Task requirements:
Return exactly the lines below, starting with the one that has "Image resolution: width=1265" and going on through the one that has "You are a computer-use agent. 384x214 pixels.".

──────────

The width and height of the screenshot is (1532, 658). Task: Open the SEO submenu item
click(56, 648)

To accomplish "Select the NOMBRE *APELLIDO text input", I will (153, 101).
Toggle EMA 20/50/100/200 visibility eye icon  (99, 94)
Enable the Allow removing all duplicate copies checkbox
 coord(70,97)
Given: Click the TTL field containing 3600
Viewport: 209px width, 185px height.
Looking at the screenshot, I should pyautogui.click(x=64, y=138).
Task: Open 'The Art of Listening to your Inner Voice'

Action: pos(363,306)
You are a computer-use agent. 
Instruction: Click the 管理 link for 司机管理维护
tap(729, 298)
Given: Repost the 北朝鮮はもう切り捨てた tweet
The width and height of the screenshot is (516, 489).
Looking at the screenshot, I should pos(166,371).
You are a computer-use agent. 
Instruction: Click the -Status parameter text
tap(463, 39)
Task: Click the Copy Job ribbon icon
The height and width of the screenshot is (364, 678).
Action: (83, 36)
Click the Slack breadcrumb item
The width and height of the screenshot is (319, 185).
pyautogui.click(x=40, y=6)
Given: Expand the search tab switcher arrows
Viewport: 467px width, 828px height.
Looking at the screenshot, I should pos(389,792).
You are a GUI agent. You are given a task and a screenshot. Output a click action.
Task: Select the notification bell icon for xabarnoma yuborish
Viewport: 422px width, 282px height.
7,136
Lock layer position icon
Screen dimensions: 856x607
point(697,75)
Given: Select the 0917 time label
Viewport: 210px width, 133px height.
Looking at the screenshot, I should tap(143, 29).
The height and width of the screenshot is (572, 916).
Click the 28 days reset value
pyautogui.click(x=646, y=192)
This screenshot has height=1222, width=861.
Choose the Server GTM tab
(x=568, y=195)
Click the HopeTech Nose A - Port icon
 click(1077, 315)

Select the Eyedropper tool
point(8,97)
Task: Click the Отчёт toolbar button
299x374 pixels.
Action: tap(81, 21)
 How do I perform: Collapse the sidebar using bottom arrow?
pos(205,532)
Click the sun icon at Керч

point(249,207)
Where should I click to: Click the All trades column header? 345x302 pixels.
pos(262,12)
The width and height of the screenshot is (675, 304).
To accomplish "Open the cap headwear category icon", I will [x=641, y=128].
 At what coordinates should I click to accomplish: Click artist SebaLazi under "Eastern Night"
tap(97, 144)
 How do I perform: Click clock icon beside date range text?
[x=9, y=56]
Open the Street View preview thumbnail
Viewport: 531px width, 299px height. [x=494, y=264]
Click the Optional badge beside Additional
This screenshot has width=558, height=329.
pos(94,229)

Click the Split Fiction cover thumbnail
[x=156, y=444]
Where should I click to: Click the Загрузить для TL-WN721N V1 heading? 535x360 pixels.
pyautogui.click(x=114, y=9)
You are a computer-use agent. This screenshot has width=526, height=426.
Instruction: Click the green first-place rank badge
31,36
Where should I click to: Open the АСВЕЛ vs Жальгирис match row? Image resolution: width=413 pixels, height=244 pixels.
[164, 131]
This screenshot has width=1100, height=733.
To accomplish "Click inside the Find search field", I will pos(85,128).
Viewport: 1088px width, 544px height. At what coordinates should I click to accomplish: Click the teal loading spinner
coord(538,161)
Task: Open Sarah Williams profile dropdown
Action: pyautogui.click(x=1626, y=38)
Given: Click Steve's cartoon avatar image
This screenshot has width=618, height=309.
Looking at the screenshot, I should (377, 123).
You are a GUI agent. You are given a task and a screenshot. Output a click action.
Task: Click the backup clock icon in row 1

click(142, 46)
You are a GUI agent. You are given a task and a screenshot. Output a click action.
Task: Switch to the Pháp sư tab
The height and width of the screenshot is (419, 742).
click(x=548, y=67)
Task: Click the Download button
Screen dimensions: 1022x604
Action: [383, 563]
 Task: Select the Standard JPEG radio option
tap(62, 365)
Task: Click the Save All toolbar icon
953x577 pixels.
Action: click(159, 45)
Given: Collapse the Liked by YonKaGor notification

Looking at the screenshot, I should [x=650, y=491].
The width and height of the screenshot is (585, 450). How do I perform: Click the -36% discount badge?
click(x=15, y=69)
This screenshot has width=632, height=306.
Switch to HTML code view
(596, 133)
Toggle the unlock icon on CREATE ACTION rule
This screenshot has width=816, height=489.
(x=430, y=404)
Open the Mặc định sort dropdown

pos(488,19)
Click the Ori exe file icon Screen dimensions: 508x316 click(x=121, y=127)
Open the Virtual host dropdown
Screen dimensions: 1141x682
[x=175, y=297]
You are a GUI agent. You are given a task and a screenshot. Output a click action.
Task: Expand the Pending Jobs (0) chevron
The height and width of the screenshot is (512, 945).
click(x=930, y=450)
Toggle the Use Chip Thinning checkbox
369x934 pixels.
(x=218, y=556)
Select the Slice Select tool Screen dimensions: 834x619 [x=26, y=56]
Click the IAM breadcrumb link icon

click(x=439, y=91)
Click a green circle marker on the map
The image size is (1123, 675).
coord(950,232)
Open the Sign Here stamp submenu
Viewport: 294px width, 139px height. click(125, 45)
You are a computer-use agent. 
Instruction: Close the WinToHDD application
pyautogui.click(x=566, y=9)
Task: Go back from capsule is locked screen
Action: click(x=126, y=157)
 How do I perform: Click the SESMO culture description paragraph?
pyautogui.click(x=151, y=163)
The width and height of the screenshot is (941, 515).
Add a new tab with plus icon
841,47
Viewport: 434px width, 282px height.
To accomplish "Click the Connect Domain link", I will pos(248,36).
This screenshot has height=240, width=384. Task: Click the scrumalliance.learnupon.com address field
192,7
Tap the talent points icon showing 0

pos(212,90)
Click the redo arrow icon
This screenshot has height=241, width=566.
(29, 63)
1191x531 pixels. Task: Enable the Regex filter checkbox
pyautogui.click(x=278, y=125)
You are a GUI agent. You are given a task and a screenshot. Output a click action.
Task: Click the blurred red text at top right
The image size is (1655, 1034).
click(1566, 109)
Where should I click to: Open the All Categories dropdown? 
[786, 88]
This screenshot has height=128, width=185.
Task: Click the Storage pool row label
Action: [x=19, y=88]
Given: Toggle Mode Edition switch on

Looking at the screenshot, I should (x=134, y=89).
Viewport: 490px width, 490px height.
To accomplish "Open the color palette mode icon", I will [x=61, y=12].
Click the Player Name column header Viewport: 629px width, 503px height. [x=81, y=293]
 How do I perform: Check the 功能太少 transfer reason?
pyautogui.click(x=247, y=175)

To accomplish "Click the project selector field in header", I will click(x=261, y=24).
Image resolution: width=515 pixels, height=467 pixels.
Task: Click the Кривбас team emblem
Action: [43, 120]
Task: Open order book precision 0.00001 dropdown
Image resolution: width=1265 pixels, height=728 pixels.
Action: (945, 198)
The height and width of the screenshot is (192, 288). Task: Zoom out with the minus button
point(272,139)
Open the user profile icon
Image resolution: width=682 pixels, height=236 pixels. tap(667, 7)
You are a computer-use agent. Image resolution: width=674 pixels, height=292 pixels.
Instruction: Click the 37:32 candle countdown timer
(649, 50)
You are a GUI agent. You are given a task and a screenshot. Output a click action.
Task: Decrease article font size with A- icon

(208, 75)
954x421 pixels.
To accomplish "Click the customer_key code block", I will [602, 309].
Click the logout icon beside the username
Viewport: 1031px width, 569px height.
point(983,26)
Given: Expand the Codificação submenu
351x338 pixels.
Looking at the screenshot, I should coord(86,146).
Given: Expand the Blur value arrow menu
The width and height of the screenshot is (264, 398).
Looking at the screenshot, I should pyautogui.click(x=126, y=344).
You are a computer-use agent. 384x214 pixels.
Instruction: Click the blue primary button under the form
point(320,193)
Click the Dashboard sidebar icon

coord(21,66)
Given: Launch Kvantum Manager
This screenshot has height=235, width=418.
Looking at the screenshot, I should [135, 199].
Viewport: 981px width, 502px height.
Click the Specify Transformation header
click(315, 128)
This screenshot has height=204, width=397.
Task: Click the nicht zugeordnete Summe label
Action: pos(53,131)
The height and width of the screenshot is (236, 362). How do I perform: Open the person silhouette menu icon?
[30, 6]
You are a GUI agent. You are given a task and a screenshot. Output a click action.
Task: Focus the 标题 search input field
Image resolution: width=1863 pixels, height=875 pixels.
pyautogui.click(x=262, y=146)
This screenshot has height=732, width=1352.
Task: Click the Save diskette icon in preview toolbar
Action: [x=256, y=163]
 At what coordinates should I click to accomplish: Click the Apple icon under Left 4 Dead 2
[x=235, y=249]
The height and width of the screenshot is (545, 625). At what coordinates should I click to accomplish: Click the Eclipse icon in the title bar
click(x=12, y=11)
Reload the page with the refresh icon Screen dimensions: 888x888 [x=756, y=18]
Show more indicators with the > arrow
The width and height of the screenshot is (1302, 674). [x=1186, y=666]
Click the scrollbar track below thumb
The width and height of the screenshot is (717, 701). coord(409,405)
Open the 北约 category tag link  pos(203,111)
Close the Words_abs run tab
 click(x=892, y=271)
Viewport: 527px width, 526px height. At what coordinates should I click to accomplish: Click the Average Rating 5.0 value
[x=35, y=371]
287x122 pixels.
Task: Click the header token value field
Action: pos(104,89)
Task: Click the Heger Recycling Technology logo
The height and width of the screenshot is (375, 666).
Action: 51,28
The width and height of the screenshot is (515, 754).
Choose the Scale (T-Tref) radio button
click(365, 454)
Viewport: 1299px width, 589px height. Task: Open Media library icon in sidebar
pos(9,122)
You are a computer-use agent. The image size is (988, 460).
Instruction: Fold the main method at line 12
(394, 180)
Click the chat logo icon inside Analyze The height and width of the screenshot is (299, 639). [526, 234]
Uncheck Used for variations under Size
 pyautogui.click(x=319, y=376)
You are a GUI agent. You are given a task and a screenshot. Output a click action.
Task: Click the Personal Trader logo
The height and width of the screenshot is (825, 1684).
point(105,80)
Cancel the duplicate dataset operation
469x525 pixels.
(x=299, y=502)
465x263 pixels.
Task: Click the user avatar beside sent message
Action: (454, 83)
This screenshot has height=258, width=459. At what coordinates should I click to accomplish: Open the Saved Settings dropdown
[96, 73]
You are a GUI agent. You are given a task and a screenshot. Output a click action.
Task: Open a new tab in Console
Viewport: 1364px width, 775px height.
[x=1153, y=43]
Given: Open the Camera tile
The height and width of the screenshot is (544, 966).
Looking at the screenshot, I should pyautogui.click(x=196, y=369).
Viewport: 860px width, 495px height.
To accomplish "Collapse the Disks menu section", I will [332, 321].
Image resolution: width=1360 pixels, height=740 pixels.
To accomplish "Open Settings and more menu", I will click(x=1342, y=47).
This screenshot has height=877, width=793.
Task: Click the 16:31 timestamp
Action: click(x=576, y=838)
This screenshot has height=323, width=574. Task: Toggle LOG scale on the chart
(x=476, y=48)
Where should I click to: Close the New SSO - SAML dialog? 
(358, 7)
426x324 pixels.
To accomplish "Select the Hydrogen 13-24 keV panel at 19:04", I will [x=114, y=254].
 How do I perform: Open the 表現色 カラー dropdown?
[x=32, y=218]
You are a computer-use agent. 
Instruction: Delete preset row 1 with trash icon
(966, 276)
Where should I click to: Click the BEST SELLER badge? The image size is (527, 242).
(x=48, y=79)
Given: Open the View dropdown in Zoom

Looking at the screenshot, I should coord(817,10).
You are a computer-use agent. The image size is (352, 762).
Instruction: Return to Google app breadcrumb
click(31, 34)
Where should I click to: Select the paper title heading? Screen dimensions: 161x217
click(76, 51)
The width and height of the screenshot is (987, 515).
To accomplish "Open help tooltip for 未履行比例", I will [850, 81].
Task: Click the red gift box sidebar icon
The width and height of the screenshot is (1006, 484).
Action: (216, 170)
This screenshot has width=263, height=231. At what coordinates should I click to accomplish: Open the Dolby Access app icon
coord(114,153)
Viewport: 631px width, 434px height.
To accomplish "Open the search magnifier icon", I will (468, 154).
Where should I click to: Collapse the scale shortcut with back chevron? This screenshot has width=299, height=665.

──────────

Exercise response:
Image resolution: width=1265 pixels, height=728 pixels.
Action: (945, 198)
The height and width of the screenshot is (192, 288). Task: Zoom out with the minus button
point(272,139)
Open the user profile icon
Image resolution: width=682 pixels, height=236 pixels. tap(667, 7)
You are a computer-use agent. Image resolution: width=674 pixels, height=292 pixels.
Instruction: Click the 37:32 candle countdown timer
(649, 50)
You are a GUI agent. You are given a task and a screenshot. Output a click action.
Task: Decrease article font size with A- icon

(208, 75)
954x421 pixels.
To accomplish "Click the customer_key code block", I will [602, 309].
Click the logout icon beside the username
Viewport: 1031px width, 569px height.
point(983,26)
Given: Expand the Codificação submenu
351x338 pixels.
Looking at the screenshot, I should coord(86,146).
Given: Expand the Blur value arrow menu
The width and height of the screenshot is (264, 398).
Looking at the screenshot, I should pyautogui.click(x=126, y=344).
You are a computer-use agent. 384x214 pixels.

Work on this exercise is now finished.